Ehrhoff’s acquisition was never a hockey trade. Mike Gillis did not employ advanced analytics or deep hockey sense to reveal Ehrhoff’s massive upside. His player development team did not astutely recognize the inevitable demise of Daniel Rahimi and Patrick White’s NHL careers in the midst of a hot market.
Instead, the move was entirely based on a San Jose team in financial purgatory. In preparations to obtain Dany Heatley, the team needed to dump salary and cap, without obtaining NHL (or potential NHL) salary and cap in return.
But the Sharks weren’t interested in giving away a stud 27-year-old blueliner coming off a 42 point season. Rather, Ehrhoff’s inclusion was the sweetener for (and predicated upon) the acquisition of Brad Lukowich – an AHL-destined veteran with a $1.8M salary.
Thus, if you don’t take Lukowich’s dead salary, you don’t get Ehrhoff.
While New York (Wade Redden), Chicago (Cristobal Huet), Ottawa (Jonathan Cheechoo), Toronto (Jeff Finger), San Jose (Kyle McLaren) and New Jersey (Dan McGillis) have buried unfavorable contracts for salary cap relief, very few owners were willing to embrace others’ mistakes and write cheques with no on-ice benefit. As a result, the market for Ehrhoff was unusually dry.
Enter Francesco Aquilini.
In completing the transaction, ownership unequivocally demonstrated its commitment to winning at all costs. The move was never evaluative, but purely financial. If we eat $1.8M on Lukowich, we get the player we want. Without that financial investment, the transaction would never have materialized (an approach re-affirmed in 2011 with the acquisition of Steven Reiprecht in the David Booth deal).
Thus, the credit never really belonged to Gillis. It belonged to Francesco Aquilini.
But the story doesn’t end there. Gillis’ refusal to extend Ehrhoff in June 2011 may have been one of his biggest oversights.
Believing his open-market value to be $5M/season (and preoccupied with an internal cap of $4.6M/season), the Canucks tabled Ehrhoff a 5 year/$23M offer, identical to the one signed by Kevin Bieksa. After declining the deal, Ehrhoff was quickly shipped to New York for a 4th round pick, surprising the blueliner who thought progress was being made.
In justifying Ehrhoff’s departure, Gillis told local media, “I think Keith Ballard is going to be a good player for us next year”.
In the end, Gillis pulled the trigger and thus deserves some credit for Ehrhoff’s acquisition. In many ways, he was the most effective blueliner the team has ever had.
But that trigger was solely pulled because of ownership’s willingness to eat dead money to facilitate the deal. It’s a luxury 20+ other general managers weren’t afforded. Gillis was. That can’t be ignored.

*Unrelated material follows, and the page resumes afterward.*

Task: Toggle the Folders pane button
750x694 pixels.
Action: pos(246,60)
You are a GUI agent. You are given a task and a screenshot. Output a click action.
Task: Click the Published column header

When you also consider the Canucks’ franchise-long pursuit of a puck moving, powerplay quarterback, Gillis’ willingness to allow Ehrhoff to walk (based on a reported difference of ~$400,000/season) is somewhat perplexing.
That uncertainty was magnified by the signing of Jason Garrison (an inconsistent, unproven defenseman) to a 6 year/$27.6M deal in July 2012, largely to fill the void left by Ehrhoff. Never able to plug the gap, Garrison would become a prime buy-out candidate, before being shipped to Tampa Bay for a 2nd round pick in June 2014.
Maybe Ehrhoff wasn’t a shining star on Gillis’ resume, after all.